The Archbridge Institute, a nonpartisan think tank, set out to study whether the recent increase in occupational licensing is preventing individuals from achieving upward economic mobility and earning more than their parents did. They found “evidence of a potential negative correlation between growth in licensed occupations and absolute economic mobility.” In other words, occupational licensing seems to be harming people’s ability to strive for the American dream.

The arbitrariness of licensing also gets in the way of a person’s ability to move from state to state. If a hair braider is not required to be licensed in one state, then they move to another where a license is required, they might be forced to pay significant fees and undergo redundant training. For people with excess time and money on their hands, this is no big deal, but many low-income earners could find their economic mobility severely hindered by these variances once they cross state lines.

Makeup artist Donna Williams ran into precisely this problem when she looked into opening up her own salon in her native Michigan. To do so, she would’ve had to take over 400 hours of classes, pay more than $200 in fees to get an esthetician license. After finding out about her home state’s wildly onerous laws, Williams considered moving her business to Las Vegas, where she could find work more easily, with fewer hurdles standing in her way.

Occupational licensing can especially affect immigrants or non-native English speakers who’ve received training in their trade in their home country, but not in the United States. When forced to complete exams or classes in English, it becomes much harder for a native Spanish or Mandarin speaker to receive the certification necessary to work in their new state.

In some states, those who have been convicted of a crime––or even just those who have been accused––can be prohibited from getting occupational licenses in certain fields.
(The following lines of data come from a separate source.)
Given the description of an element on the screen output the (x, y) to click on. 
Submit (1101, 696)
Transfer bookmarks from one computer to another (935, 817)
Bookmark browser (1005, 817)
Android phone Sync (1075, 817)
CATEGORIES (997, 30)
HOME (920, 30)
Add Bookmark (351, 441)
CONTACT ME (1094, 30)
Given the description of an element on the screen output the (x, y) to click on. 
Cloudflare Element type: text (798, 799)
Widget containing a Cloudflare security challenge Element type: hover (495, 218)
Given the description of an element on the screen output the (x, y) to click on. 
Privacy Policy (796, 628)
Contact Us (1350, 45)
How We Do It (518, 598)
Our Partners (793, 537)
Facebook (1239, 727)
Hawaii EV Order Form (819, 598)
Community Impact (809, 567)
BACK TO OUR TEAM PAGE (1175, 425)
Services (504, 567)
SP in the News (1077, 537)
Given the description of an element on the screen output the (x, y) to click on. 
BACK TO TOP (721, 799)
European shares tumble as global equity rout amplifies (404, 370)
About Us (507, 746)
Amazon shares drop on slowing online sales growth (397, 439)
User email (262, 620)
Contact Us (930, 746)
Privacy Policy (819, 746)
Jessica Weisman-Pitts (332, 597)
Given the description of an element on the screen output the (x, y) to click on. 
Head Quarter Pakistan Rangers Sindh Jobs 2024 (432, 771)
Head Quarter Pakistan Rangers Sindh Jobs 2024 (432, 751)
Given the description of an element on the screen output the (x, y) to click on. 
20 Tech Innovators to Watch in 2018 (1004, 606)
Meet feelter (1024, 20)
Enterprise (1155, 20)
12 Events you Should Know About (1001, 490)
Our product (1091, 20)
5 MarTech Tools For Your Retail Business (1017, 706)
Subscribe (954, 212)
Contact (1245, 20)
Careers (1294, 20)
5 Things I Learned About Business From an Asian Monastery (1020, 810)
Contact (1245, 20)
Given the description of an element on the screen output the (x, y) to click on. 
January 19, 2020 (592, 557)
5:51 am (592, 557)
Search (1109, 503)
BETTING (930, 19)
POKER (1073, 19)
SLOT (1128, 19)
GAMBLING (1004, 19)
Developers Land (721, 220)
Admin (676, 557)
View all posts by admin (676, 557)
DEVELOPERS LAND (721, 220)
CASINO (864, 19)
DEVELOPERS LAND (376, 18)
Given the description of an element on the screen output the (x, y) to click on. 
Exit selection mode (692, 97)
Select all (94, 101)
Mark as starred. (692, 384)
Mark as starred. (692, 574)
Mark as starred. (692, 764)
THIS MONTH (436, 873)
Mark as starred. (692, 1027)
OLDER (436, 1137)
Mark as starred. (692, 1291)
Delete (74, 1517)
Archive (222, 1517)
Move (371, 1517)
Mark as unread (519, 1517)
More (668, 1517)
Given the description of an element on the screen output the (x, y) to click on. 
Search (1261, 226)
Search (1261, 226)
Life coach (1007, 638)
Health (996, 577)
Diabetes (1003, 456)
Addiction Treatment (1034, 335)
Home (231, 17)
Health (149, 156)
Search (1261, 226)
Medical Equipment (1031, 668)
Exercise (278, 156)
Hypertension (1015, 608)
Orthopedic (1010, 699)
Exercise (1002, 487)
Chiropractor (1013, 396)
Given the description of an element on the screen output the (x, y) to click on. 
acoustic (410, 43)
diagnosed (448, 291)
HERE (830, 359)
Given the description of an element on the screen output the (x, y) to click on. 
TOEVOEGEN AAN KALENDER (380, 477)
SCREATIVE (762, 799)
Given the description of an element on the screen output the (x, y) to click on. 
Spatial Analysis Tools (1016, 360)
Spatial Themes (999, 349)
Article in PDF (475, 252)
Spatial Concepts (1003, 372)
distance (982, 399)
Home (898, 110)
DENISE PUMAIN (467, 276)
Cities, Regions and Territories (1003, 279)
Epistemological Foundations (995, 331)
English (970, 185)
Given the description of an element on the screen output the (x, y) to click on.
What seems like a commonsense measure often harms ex-offenders’ abilities to get back on their feet and earn an honest living for themselves and their families.

According to The Hill, “Recently, the American Bar Association found 348 licensing or certification restrictions in Maryland for those with criminal records…Similarly, Tennessee currently allows licensing boards to prevent anyone convicted of felonies from becoming architects, engineers, cosmetologists, accountants, and even auctioneers.”

State-by-state variation in licensure burden has given interested parties pause––if, for example, a trade goes unlicensed in 48 states, but two states require it, there might not be compelling evidence to show that it the trade is practiced better in the states that require additional certification.

Still, large trade associations and big businesses will lobby governments, both state and local, to maintain their grips on smaller practices. This pattern plays out again and again, like when the American Association of Orthodontists filed grievances with 36 different state dental boards to try to shut down SmileDirectClub, an orthodontics startup that threatened big orthodontists’ bottom line with innovative new technology and lower cost to consumers.

Plus, there can be huge variation between states in terms of what’s required for a given trade––to get a cosmetology license in New York, it takes 233 days. Meanwhile, Iowa requires 490 days––or nearly nine additional months––to get the exact same type of license to do the exact same type of work.

A lot is at stake for real people like Burris, Sanchez, and Williams. Thankfully, legislators, scholars, and activists alike are beginning to measure the harms done by occupational licensing and rethink the system.

How can people get involved?

Raising awareness of onerous state-based regulations at national and local levels can help people understand how heavy handed regulation is affecting the day-to-day lives of real people. The more people share their stories of how their lives and families have been negatively impacted by occupational licensing, the more we learn about how we can reduce the burdens that hardworking people face. At the end of the day, unless it’s entirely necessary, no government entity should stand between a person and their ability to provide for their family.